Dataset entries
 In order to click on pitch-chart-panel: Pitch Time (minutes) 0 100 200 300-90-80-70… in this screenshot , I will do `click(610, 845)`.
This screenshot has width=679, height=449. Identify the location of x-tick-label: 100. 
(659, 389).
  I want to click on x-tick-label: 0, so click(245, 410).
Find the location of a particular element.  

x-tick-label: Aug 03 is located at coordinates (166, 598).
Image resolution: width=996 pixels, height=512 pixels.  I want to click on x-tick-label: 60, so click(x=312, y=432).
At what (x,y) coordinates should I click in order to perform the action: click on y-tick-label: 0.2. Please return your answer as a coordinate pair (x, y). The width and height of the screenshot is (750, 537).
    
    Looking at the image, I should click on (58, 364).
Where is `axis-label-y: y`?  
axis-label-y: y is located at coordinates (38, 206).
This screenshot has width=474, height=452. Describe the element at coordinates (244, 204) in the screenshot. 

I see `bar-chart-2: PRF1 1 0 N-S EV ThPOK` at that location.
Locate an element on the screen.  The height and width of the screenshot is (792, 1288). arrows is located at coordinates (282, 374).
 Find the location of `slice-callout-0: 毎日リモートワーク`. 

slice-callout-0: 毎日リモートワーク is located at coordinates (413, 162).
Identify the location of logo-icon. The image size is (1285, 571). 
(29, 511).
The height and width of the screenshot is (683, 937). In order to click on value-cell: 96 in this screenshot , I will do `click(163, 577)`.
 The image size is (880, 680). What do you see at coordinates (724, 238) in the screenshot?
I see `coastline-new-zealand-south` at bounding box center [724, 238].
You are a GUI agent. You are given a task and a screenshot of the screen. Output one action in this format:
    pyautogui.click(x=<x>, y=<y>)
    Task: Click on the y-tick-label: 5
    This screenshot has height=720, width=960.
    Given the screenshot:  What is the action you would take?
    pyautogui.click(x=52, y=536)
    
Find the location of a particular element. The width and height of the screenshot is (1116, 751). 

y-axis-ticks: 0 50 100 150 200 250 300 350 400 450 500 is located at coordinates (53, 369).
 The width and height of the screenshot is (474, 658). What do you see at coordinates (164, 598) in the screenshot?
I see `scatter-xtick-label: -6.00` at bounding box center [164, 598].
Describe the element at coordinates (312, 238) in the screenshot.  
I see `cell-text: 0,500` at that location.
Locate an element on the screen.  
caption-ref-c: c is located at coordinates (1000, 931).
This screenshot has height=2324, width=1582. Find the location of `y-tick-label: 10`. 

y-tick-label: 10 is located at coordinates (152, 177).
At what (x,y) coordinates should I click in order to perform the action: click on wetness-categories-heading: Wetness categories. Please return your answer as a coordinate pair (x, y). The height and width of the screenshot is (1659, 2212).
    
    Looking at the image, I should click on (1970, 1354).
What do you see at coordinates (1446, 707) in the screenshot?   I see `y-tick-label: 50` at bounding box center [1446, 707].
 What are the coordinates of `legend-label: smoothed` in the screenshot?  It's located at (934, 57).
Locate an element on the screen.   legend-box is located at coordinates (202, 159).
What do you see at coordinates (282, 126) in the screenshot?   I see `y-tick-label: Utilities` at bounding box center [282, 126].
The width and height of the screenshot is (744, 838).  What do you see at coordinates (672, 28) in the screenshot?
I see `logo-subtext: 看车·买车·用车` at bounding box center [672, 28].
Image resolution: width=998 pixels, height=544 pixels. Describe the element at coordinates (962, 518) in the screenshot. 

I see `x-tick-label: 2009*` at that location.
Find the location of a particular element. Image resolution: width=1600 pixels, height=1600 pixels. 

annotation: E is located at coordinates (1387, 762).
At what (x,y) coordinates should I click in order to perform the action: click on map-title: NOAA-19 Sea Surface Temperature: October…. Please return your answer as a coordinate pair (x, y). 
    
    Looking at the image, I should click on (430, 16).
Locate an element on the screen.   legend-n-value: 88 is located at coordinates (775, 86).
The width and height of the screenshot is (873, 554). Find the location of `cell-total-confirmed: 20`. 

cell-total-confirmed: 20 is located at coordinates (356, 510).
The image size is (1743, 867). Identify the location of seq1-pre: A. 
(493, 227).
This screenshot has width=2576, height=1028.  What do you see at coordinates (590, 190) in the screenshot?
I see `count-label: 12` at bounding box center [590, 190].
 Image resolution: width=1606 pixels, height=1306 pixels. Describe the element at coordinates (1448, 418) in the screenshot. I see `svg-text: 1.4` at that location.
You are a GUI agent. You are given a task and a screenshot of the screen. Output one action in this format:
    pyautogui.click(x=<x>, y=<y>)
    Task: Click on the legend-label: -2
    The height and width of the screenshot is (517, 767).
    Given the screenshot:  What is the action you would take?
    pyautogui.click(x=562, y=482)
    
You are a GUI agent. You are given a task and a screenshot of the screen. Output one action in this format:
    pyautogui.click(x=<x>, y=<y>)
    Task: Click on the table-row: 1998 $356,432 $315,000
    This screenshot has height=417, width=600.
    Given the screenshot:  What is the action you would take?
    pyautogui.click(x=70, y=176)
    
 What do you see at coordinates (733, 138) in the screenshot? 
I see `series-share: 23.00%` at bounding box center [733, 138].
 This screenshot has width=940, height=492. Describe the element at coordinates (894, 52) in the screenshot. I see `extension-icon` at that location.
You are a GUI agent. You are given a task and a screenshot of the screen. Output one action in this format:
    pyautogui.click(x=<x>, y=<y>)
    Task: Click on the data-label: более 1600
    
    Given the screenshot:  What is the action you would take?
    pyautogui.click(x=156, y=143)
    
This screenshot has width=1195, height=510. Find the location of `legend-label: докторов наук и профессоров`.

GOAL OF THE EXERCISE
Swap every "GUI agent" in the listing above for "screen assistant" and write out all of its lines again. Change nothing else.

ANSWER SECTION
 In order to click on pitch-chart-panel: Pitch Time (minutes) 0 100 200 300-90-80-70… in this screenshot , I will do `click(610, 845)`.
This screenshot has width=679, height=449. Identify the location of x-tick-label: 100. 
(659, 389).
  I want to click on x-tick-label: 0, so click(245, 410).
Find the location of a particular element.  

x-tick-label: Aug 03 is located at coordinates (166, 598).
Image resolution: width=996 pixels, height=512 pixels.  I want to click on x-tick-label: 60, so click(x=312, y=432).
At what (x,y) coordinates should I click in order to perform the action: click on y-tick-label: 0.2. Please return your answer as a coordinate pair (x, y). The width and height of the screenshot is (750, 537).
    
    Looking at the image, I should click on (58, 364).
Where is `axis-label-y: y`?  
axis-label-y: y is located at coordinates (38, 206).
This screenshot has width=474, height=452. Describe the element at coordinates (244, 204) in the screenshot. 

I see `bar-chart-2: PRF1 1 0 N-S EV ThPOK` at that location.
Locate an element on the screen.  The height and width of the screenshot is (792, 1288). arrows is located at coordinates (282, 374).
 Find the location of `slice-callout-0: 毎日リモートワーク`. 

slice-callout-0: 毎日リモートワーク is located at coordinates (413, 162).
Identify the location of logo-icon. The image size is (1285, 571). 
(29, 511).
The height and width of the screenshot is (683, 937). In order to click on value-cell: 96 in this screenshot , I will do `click(163, 577)`.
 The image size is (880, 680). What do you see at coordinates (724, 238) in the screenshot?
I see `coastline-new-zealand-south` at bounding box center [724, 238].
You are a screen assistant. You are given a task and a screenshot of the screen. Output one action in this format:
    pyautogui.click(x=<x>, y=<y>)
    Task: Click on the y-tick-label: 5
    This screenshot has height=720, width=960.
    Given the screenshot:  What is the action you would take?
    pyautogui.click(x=52, y=536)
    
Find the location of a particular element. The width and height of the screenshot is (1116, 751). 

y-axis-ticks: 0 50 100 150 200 250 300 350 400 450 500 is located at coordinates (53, 369).
 The width and height of the screenshot is (474, 658). What do you see at coordinates (164, 598) in the screenshot?
I see `scatter-xtick-label: -6.00` at bounding box center [164, 598].
Describe the element at coordinates (312, 238) in the screenshot.  
I see `cell-text: 0,500` at that location.
Locate an element on the screen.  
caption-ref-c: c is located at coordinates (1000, 931).
This screenshot has height=2324, width=1582. Find the location of `y-tick-label: 10`. 

y-tick-label: 10 is located at coordinates (152, 177).
At what (x,y) coordinates should I click in order to perform the action: click on wetness-categories-heading: Wetness categories. Please return your answer as a coordinate pair (x, y). The height and width of the screenshot is (1659, 2212).
    
    Looking at the image, I should click on (1970, 1354).
What do you see at coordinates (1446, 707) in the screenshot?   I see `y-tick-label: 50` at bounding box center [1446, 707].
 What are the coordinates of `legend-label: smoothed` in the screenshot?  It's located at (934, 57).
Locate an element on the screen.   legend-box is located at coordinates (202, 159).
What do you see at coordinates (282, 126) in the screenshot?   I see `y-tick-label: Utilities` at bounding box center [282, 126].
The width and height of the screenshot is (744, 838).  What do you see at coordinates (672, 28) in the screenshot?
I see `logo-subtext: 看车·买车·用车` at bounding box center [672, 28].
Image resolution: width=998 pixels, height=544 pixels. Describe the element at coordinates (962, 518) in the screenshot. 

I see `x-tick-label: 2009*` at that location.
Find the location of a particular element. Image resolution: width=1600 pixels, height=1600 pixels. 

annotation: E is located at coordinates (1387, 762).
At what (x,y) coordinates should I click in order to perform the action: click on map-title: NOAA-19 Sea Surface Temperature: October…. Please return your answer as a coordinate pair (x, y). 
    
    Looking at the image, I should click on (430, 16).
Locate an element on the screen.   legend-n-value: 88 is located at coordinates (775, 86).
The width and height of the screenshot is (873, 554). Find the location of `cell-total-confirmed: 20`. 

cell-total-confirmed: 20 is located at coordinates (356, 510).
The image size is (1743, 867). Identify the location of seq1-pre: A. 
(493, 227).
This screenshot has width=2576, height=1028.  What do you see at coordinates (590, 190) in the screenshot?
I see `count-label: 12` at bounding box center [590, 190].
 Image resolution: width=1606 pixels, height=1306 pixels. Describe the element at coordinates (1448, 418) in the screenshot. I see `svg-text: 1.4` at that location.
You are a screen assistant. You are given a task and a screenshot of the screen. Output one action in this format:
    pyautogui.click(x=<x>, y=<y>)
    Task: Click on the legend-label: -2
    The height and width of the screenshot is (517, 767).
    Given the screenshot:  What is the action you would take?
    pyautogui.click(x=562, y=482)
    
You are a screen assistant. You are given a task and a screenshot of the screen. Output one action in this format:
    pyautogui.click(x=<x>, y=<y>)
    Task: Click on the table-row: 1998 $356,432 $315,000
    This screenshot has height=417, width=600.
    Given the screenshot:  What is the action you would take?
    pyautogui.click(x=70, y=176)
    
 What do you see at coordinates (733, 138) in the screenshot? 
I see `series-share: 23.00%` at bounding box center [733, 138].
 This screenshot has width=940, height=492. Describe the element at coordinates (894, 52) in the screenshot. I see `extension-icon` at that location.
You are a screen assistant. You are given a task and a screenshot of the screen. Output one action in this format:
    pyautogui.click(x=<x>, y=<y>)
    Task: Click on the data-label: более 1600
    
    Given the screenshot:  What is the action you would take?
    pyautogui.click(x=156, y=143)
    
This screenshot has width=1195, height=510. Find the location of `legend-label: докторов наук и профессоров`.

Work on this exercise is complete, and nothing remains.